**Assigned task**
Please, without the pictures, restate every entry exactly.

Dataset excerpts

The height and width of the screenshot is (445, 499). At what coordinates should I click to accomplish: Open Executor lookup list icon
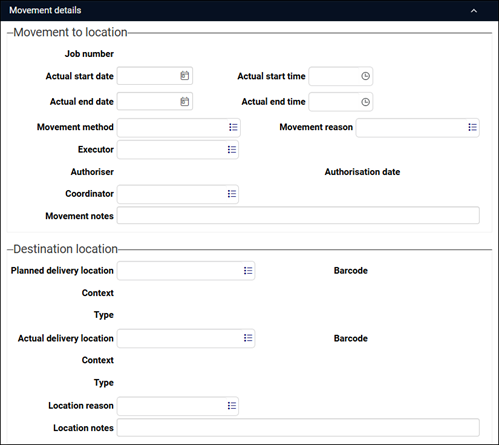coord(232,149)
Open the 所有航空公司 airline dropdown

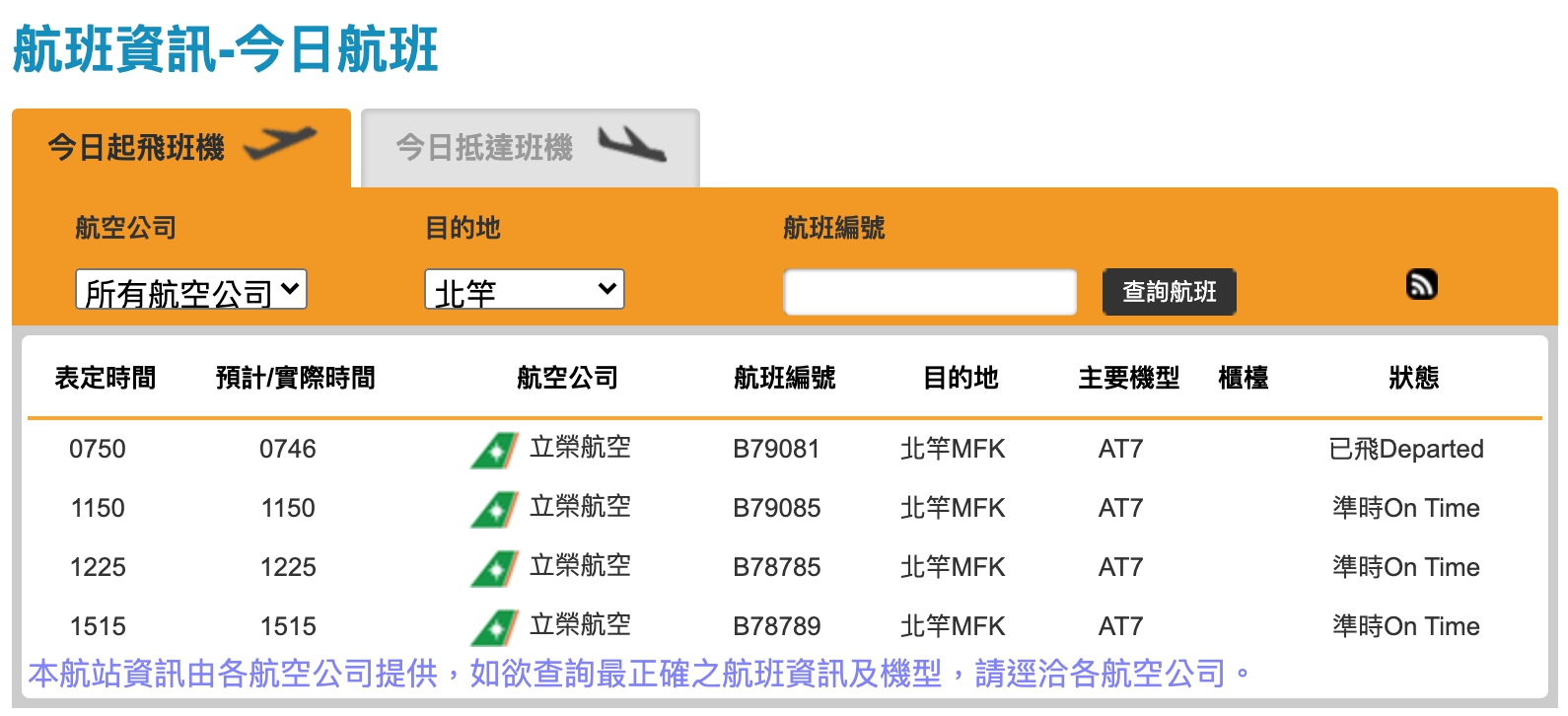point(191,290)
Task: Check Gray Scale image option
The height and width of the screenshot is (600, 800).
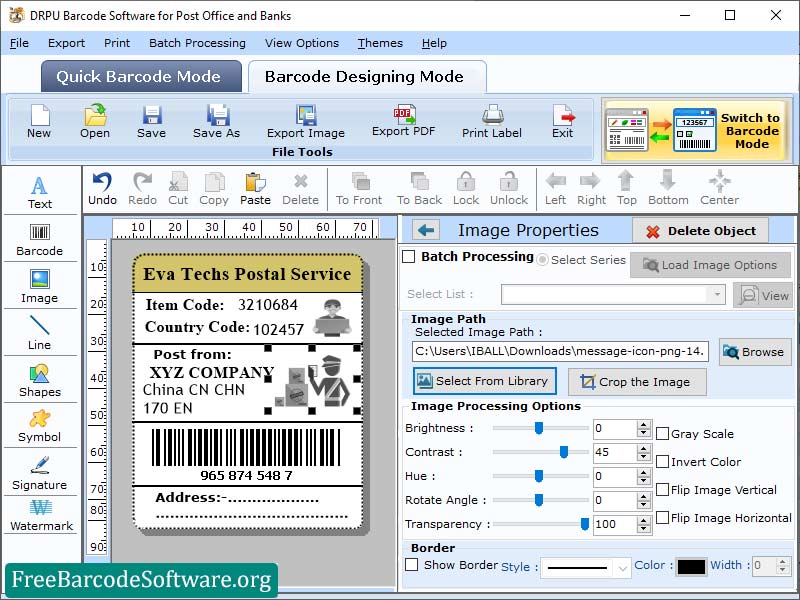Action: pyautogui.click(x=664, y=434)
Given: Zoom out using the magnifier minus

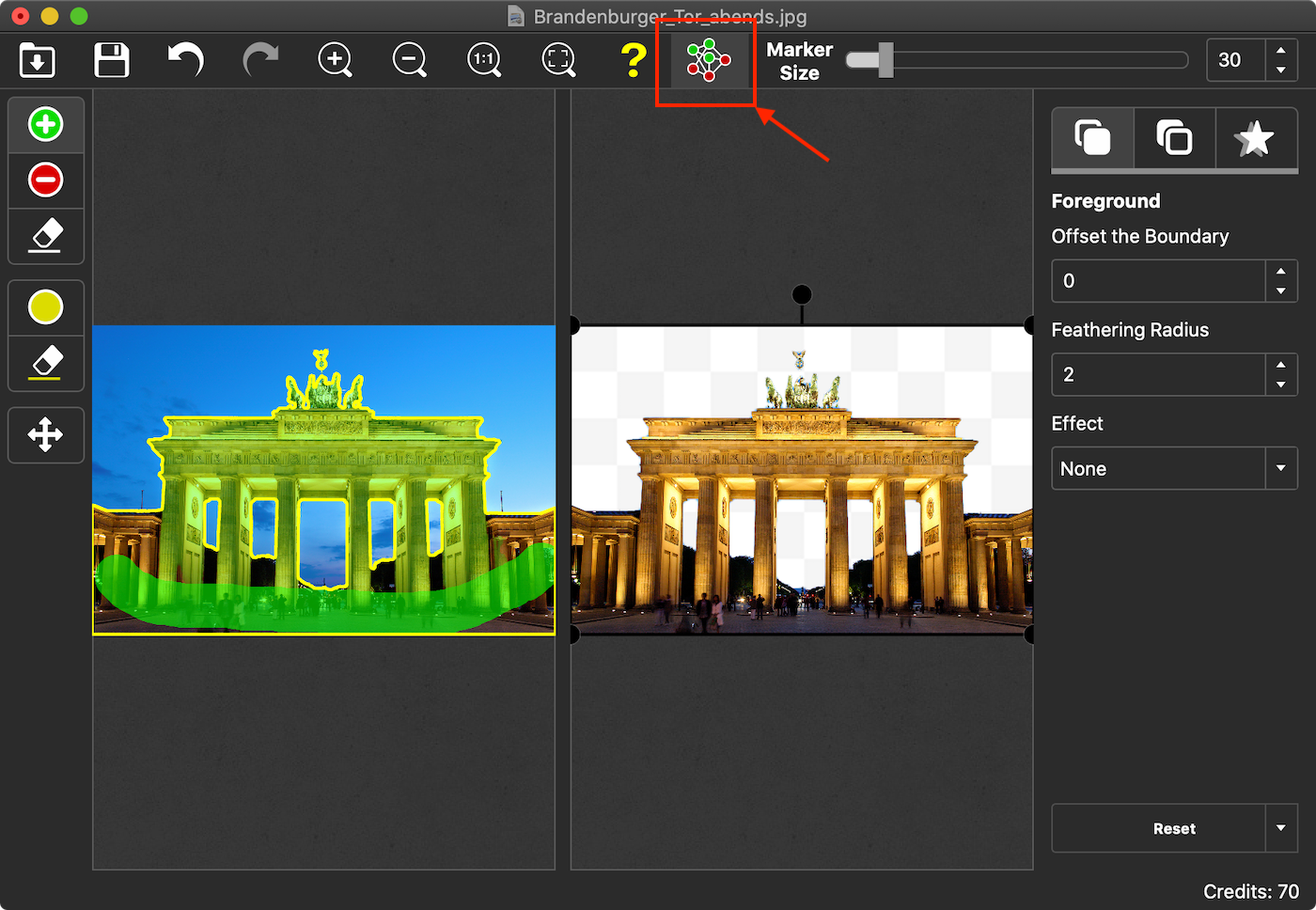Looking at the screenshot, I should pyautogui.click(x=409, y=60).
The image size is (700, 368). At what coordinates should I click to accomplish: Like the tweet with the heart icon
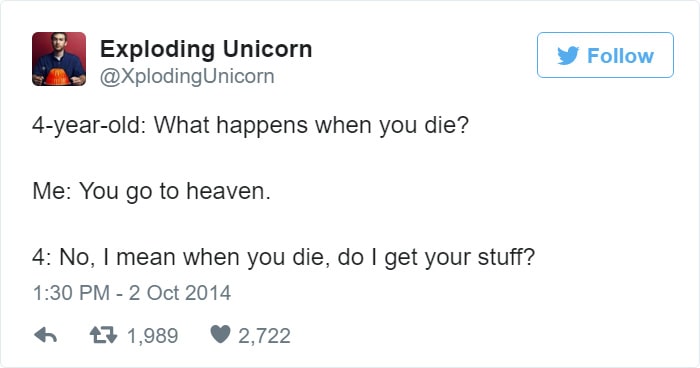point(220,334)
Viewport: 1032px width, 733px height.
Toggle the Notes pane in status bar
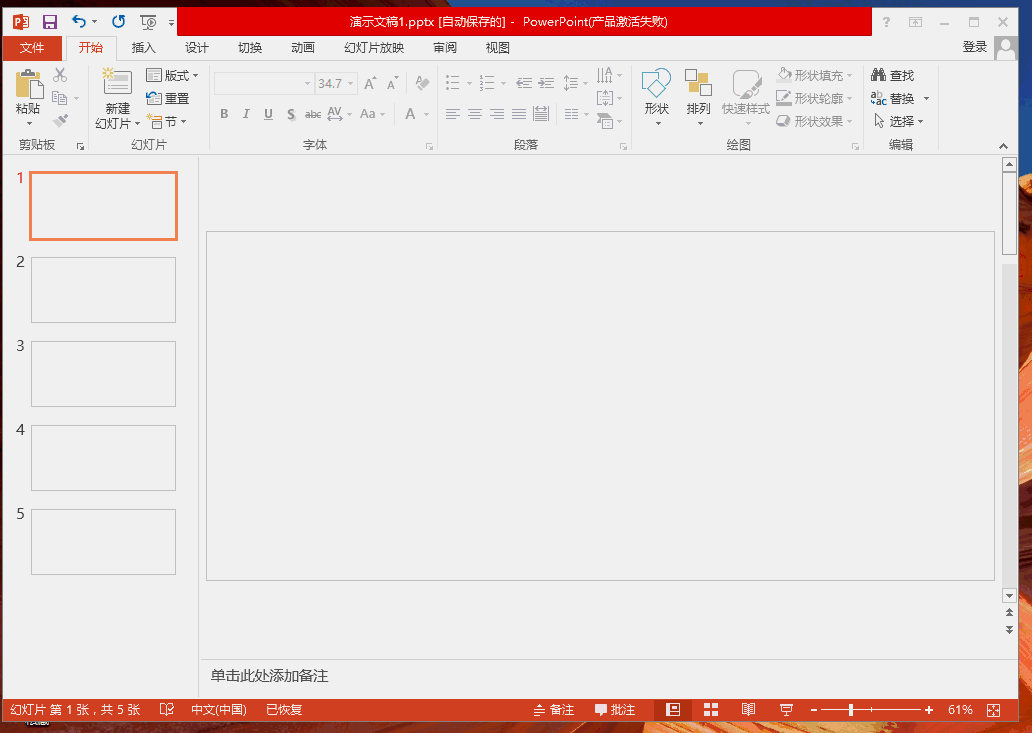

**Answer for this exercise**
The height and width of the screenshot is (445, 499). At what coordinates should I click to accomplish: Open Executor lookup list icon
coord(232,149)
Open the 所有航空公司 airline dropdown

point(191,290)
Task: Check Gray Scale image option
The height and width of the screenshot is (600, 800).
Action: pyautogui.click(x=664, y=434)
Given: Zoom out using the magnifier minus

Looking at the screenshot, I should pyautogui.click(x=409, y=60).
The image size is (700, 368). At what coordinates should I click to accomplish: Like the tweet with the heart icon
point(220,334)
Viewport: 1032px width, 733px height.
Toggle the Notes pane in status bar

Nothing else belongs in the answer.